For a man whose name hung above the door, James Hanson was remarkably unsentimental about the company he had built from scratch.

As a champion of shareholder value, he believed that all assets were up for sale (or at least, should be). The trick was to buy them at yesterday's price and sell them at tomorrow's.

When challenged by an opponent of hostile takeovers about what he would do if a nasty predator made a bid for Hanson plc, Lord Hanson replied: "We'd send a limousine to collect him".

It was Lord Hanson's way of saying that the Darwinian approach he favoured for rival businesses applied equally to Hanson plc itself. In the commercial jungle, there was no room for compromise.

Corporate flagship

If ever an industrialist caught the Zeitgeist, Lord Hanson was that man.

Lord Hanson's analysis of Britain's economic problems was delightfully uncomplicated: the business sector had been allowed to ossify; boardroom dynamism had been replaced by complacency; defeatism had suffocated entrepreneurial flair
At the end of the 1970s, a dispiriting decade in which Britain was blighted by shopfloor chaos and poor productivity, Margaret Thatcher's Tories swept to power, determined to revive business confidence.

As part of her crusade, Mrs Thatcher (later Lady) collected around her a coterie of trusted corporate leaders who would bang the drum for free enterprise. One of these was Lord Hanson.

Along with his lifelong friend and business partner, Gordon White, Lord Hanson set himself the goal of creating a transatlantic industrial giant.

Encouraged by Mrs Thatcher's pledge to cut taxes and reform the trade unions, Lord Hanson succeeded brilliantly, turning a small transport business into a sprawling conglomerate that, for a while, was Britain's corporate flagship.

Opportunities

Always ruthless though never unscrupulous, Hanson and White became synonymous with the term "corporate raiders".

What is not open to question is Lord Hanson's success in America, a commercial arena in which very few British companies have survived, much less prospered
Such was their notoriety that Lord White (then Sir Gordon) was written into the script of the movie Wall Street, in which he was depicted as a cold-blooded money machine by Terence Stamp.

Lord Hanson's analysis of Britain's economic problems was delightfully uncomplicated: the business sector had been allowed to ossify; boardroom dynamism had been replaced by complacency; defeatism had suffocated entrepreneurial flair.

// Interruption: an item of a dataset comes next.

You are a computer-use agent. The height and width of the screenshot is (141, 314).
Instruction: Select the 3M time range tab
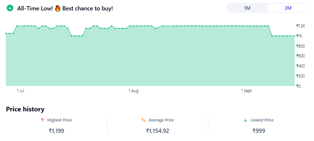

This malaise, however, created marvellous opportunities for those who were prepared to take risks and challenge convention.

Lord Hanson did precisely that, displaying charm and aggression in equal measure.

Strategy

Lord Hanson's fans say that he changed the corporate game for the better by his intense focus on shareholder value.

Once a company was taken over by Hanson, those at the top were usually sacked. This, he believed, released the energy of frustrated middle managers.

By focusing on cost reduction and cash generation, Lord Hanson brought about a startling revival in the fortunes of many companies that he acquired.

But critics claim that Lord Hanson's way of running companies led inevitably to business burn-out, because he had no long-term growth strategy.

In short, he and Lord White were simply quick-buck, slash-and-burn merchants.

Silver bullet

What is not open to question is Lord Hanson's success in America, a commercial arena in which very few British companies have survived, much less prospered.

Lord Hanson loved the US and acquired a partial American accent to complement the many operations he bought there.

Ironically, though, it was not the shark pool of America but a quintessential British company that stopped him in his tracks.

In 1991, after he and Lord White had bought a stake in ICI, then the bellwether of UK industry, the combined forces of the City establishment and Britain's industrial aristocracy closed ranks against them.

Fearing that Hanson intended to take over ICI and break it up, the company's board and its advisers launched a ferocious counter-attack, including a forensic examination of Hanson's accounting policies, tax strategy and directors' expenditure.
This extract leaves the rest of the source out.